Wiley’s last day will be May 1.

After already discussing the matter with Kendallville Mayor Suzanne Handshoe, Wiley let his officers know on Tuesday.

“I wish him only the best in his retirement,” Kendallville Mayor Suzanne Handshoe said Wednesday. “He leaves big shoes to fill.”

Handshoe already has a process for finding a new chief.

Wiley’s departure will mean the second new chief for Kendallville in 2020. Longtime Fire Chief Mike Riehm retired at the end of 2019, leading the mayor to bring on Jeremy McKinley to head the fire department.

“I will be interviewing officers within the department that show an interest, as well as outside the department,” she said. “I have asked Chief Wiley for recommendations.”

Handshoe said she would like to have a new chief in place in early April to allow for a smooth transition.

Handshoe selected Wiley to be chief on Sept. 25, 2005.

“I really have enjoyed the last 14 years,” Wiley said. “It’s been a great opportunity for me. The mayor was very supportive. It’s been a great place to work.”

Despite the positives, Wiley will be stepping aside.

“It’s the right thing to do at this time for my family,” he said.

A Wolf Lake native and 1970 graduate of Central Noble High School, Wiley retired in 1999 after 25 years with the Indiana State Police. While with the state police, Wiley served as a road trooper, undercover officer, detective and spent eight years as commander of the Fort Wayne Post’s Bureau of Investigations.

Wiley received his bachelor’s degree in psychology from Saint Francis University and his master’s in public administration from Indiana University.

Wiley taught at such institutions as Trine University, Indiana Wesleyan and Ivy Tech for 19 years before ending that portion of his career approximately two years ago.

..........

▶ **Objective A**
Reproduce the passage of the retirement article that runs from "Wiley’s departure will" down to "a smooth transition.".

..........

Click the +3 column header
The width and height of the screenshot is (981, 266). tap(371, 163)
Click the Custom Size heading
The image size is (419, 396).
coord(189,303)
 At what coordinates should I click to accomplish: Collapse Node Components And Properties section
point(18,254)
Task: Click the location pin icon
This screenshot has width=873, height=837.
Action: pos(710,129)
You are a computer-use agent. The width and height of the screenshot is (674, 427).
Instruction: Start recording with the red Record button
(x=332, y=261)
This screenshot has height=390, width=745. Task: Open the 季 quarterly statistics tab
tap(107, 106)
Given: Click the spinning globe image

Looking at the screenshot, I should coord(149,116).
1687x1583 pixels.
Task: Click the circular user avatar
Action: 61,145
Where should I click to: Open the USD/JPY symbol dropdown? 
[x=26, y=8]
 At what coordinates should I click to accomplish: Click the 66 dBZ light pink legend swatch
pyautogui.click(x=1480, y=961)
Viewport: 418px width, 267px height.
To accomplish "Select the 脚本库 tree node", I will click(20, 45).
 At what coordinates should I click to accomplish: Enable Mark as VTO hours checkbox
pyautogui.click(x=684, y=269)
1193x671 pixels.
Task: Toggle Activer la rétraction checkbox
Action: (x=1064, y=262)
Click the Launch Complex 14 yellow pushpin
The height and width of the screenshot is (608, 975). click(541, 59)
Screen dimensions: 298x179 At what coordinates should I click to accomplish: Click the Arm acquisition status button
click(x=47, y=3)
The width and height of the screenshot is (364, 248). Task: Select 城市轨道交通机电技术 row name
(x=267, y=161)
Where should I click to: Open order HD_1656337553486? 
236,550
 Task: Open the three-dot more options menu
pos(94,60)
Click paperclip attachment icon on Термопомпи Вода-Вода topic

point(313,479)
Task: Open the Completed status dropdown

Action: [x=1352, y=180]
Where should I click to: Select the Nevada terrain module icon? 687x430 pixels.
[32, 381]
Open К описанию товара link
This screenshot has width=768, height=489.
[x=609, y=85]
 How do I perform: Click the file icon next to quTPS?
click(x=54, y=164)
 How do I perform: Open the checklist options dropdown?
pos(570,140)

..........

▶ **Objective B**
Render the records, everything from their first line down to the line containing "Action: pos(710,129)", as a Markdown table with the columns No. and Line, skipping blank lines.

▶ **Output A**
Wiley’s departure will mean the second new chief for Kendallville in 2020. Longtime Fire Chief Mike Riehm retired at the end of 2019, leading the mayor to bring on Jeremy McKinley to head the fire department.

“I will be interviewing officers within the department that show an interest, as well as outside the department,” she said. “I have asked Chief Wiley for recommendations.”

Handshoe said she would like to have a new chief in place in early April to allow for a smooth transition.

▶ **Output B**
| No. | Line |
|---|---|
| 1 | Click the +3 column header |
| 2 | The width and height of the screenshot is (981, 266). tap(371, 163) |
| 3 | Click the Custom Size heading |
| 4 | The image size is (419, 396). |
| 5 | coord(189,303) |
| 6 |  At what coordinates should I click to accomplish: Collapse Node Components And Properties section |
| 7 | point(18,254) |
| 8 | Task: Click the location pin icon |
| 9 | This screenshot has width=873, height=837. |
| 10 | Action: pos(710,129) |